Не вписываются в этот микротекст две карточки: «32. И надпись: „При чем здесь я?“ <…> 35. Виноваты все, а отвечать тебе». Но, в сущности, эти «надписи», предваряя стихотворный «текст в тексте», прямо превращают его в описание «я». В вынесенных в «надписи» стихах субъект говорения — «я» — философствует о том, что в нем самом может быть противопоставлено страданию, мерзости, слабости. Однако здесь парадокс тот же, что и во второй части: то, что претендует на роль личностного самовыражения, оказывается чужим, эпигонским, стертым словом безличной традиционной поэтичности.

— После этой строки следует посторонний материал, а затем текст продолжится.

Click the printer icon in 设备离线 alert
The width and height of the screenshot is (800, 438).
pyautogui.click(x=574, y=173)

Показательно, что чередование всех трех элементов ритмической структуры этого фрагмента чрезвычайно равномерно: фактически здесь семь раз повторена одна и та же «строфа», состоящая из неизвестного читателям имени, фразы, начинающейся со слов «И мы видим…», и фразы, начинающейся со слов «И надпись…». Сбой происходит только в финале фрагмента, где «трехстишие» заменяется на «двустишие»: вместо «И мы видим…» звучит «И мы различаем», а на месте имени «другого» опять появляется «я»:

54. И мы различаем в полумраке силуэт огромной крысы, обнюхивающей лицо спящего ребенка.

55. Это я.

Сбой достаточно устойчивого ритма — это всегда способ акцентирования семантически важной точки стихотворения. Так и у Рубинштейна. Последняя карточка «Это я» становится своеобразным резюме всего фрагмента: всё это — я. Забегая вперед, заметим, что финал следующего сегмента композиции будет именно таким: «63. Это всё я». Иначе говоря, самосознание и самоощущение «я» возникает на пересечении чужих имен, чужих впечатлений и чужих слов, сказанных якобы о себе.

Этот вывод вполне приложим и к четвертому фрагменту, ритм которого образован повторением нарочито книжных, почти цитатных фраз, начинающихся с «И дрожит…» (дуэльный пистолет [57], раскрытый на середине французский роман [58], серебряная табакерка [59], оловянный крестик [60], серебряный самовар [61]). Причем начинается этот фрагмент с фразы, явно пробуждающей ассоциацию с началом «Евгения Онегина»: «56. И тут наконец-то появляется большая серебряная пуговица на дорожном плаще молодого человека, едущего навестить умирающего родственника», — а завершается отсылкой к не менее хрестоматийному, чем «Евгений Онегин», стихотворению Эдгара По «Ворон»: «62. И слегка подрагивает блестящий клюв большой черной птицы, неподвижно сидящей на голове гипсового бюста античной богини». Всё это — литературные, по большей части романтические модели судьбы — но и это тоже «я».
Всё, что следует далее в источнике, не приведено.